# [Task requirements]
Give again every line from the one with "Where should I click to: Click" through the last line of the data, exactly, and leave out the lines before it.

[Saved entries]
━━━━━━━━━━━━━━━━━━━━━━━━━━━━━━
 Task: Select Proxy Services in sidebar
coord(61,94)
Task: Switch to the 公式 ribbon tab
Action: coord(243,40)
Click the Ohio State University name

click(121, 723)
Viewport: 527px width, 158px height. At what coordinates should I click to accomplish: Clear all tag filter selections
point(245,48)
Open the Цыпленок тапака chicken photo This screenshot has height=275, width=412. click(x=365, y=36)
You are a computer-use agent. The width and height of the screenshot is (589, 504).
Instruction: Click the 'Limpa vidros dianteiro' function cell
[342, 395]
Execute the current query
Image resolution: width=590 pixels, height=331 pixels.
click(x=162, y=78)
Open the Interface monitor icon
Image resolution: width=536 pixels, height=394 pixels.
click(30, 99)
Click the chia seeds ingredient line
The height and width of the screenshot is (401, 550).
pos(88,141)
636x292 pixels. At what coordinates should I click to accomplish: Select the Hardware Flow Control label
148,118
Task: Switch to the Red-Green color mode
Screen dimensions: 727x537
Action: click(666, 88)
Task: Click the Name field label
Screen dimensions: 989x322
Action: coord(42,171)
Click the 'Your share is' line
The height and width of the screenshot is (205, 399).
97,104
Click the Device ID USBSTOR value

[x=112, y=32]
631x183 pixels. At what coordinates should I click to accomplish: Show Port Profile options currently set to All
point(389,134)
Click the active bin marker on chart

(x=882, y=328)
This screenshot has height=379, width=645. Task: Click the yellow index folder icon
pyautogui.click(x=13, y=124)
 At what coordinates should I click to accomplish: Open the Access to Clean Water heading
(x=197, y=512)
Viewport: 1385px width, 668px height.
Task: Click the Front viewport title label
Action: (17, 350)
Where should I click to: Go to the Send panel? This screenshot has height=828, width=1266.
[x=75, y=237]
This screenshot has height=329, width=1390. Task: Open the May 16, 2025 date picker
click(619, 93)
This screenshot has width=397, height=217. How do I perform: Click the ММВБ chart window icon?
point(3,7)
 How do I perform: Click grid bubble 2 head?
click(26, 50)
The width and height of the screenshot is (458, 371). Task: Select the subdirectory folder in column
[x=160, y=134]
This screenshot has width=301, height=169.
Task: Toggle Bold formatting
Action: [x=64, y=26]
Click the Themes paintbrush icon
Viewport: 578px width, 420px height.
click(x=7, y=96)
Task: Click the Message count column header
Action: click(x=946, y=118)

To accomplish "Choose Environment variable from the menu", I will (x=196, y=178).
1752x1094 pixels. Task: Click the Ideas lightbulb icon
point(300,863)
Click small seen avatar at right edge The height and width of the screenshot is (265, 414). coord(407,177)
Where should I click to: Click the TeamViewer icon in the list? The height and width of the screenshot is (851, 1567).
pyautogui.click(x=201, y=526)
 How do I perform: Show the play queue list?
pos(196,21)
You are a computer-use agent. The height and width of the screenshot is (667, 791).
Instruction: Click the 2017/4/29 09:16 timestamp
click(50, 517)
━━━━━━━━━━━━━━━━━━━━━━━━━━━━━━
# [Task answer]
Where should I click to: Click the TeamViewer icon in the list? The height and width of the screenshot is (851, 1567).
pyautogui.click(x=201, y=526)
 How do I perform: Show the play queue list?
pos(196,21)
You are a computer-use agent. The height and width of the screenshot is (667, 791).
Instruction: Click the 2017/4/29 09:16 timestamp
click(50, 517)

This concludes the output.